Sunday 24 November 2013

Windermere Town, Cumbria

Up the road from Bowness-On-Windermere is WindermereTown.  Whereas Bowness is the main tourist trap for Lake Windermere, Windermere Town is more of a proper town with train station and supermarkets.

Parking in Windermere is easy with a car park close to the town centre and plenty of free on- street parking.  As it was a Sunday we managed to park on the street.  The good thing about the car park is that there are public toilets, which is handy after a long drive.  It may be 20p for the privilege of using them, but they didn’t smell and were well maintained.
The town itself is fairly self-contained with a one-way system, which helps the traffic as the streets are not wide.

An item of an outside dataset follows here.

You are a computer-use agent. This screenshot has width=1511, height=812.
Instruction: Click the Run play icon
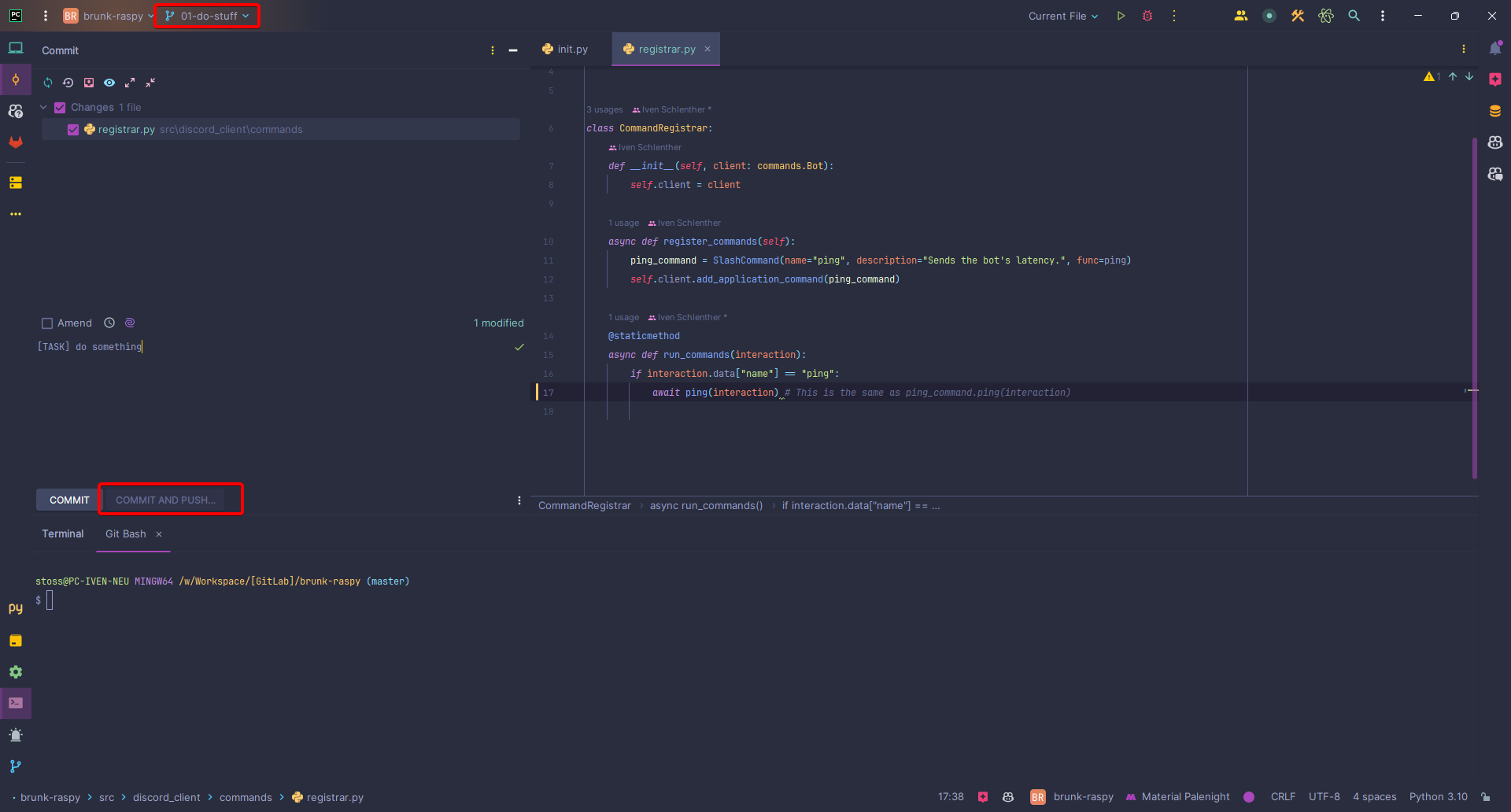pyautogui.click(x=1121, y=16)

Windermere has quite a few independent shops.  However as it was a Sunday and not a tourist trap half the shops were closed, including most of the charity shops.  Neil was somewhat disappointed by this fact. Then again visiting northern towns on a Sunday is always a lottery where shop openings are concerned.

We’ve been here a couple of times in the past and I was hoping to wander around the big Style Trading shop that dominated the town.  This time I was saddened to find it had now been converted into a Morrison’s supermarket, which is annoying as there is a Booths supermarket in the town too.  I used to love browsing the store for stuff, but wandering around supermarket aisles does not cut it for me.  I suppose it was on the cards as the shop with one of the largest floor spaces in Windermere, but these big supermarkets are like sharks snaffling up all the interesting shops and turning them into bland retail spaces.  It’s disappointing to see the corporatisation of the high street as it turns towns into identikit places.

Whilst it was a slack day on the shopping front, Windermere was doing swift trade in its various cafes and pubs.  The town is topped and tailed by a French and an Italian inspired cafe.  The weather was good and people were braving alfresco eating and drinking.  We were still stuffed from breakfast so we didn’t sample its delights.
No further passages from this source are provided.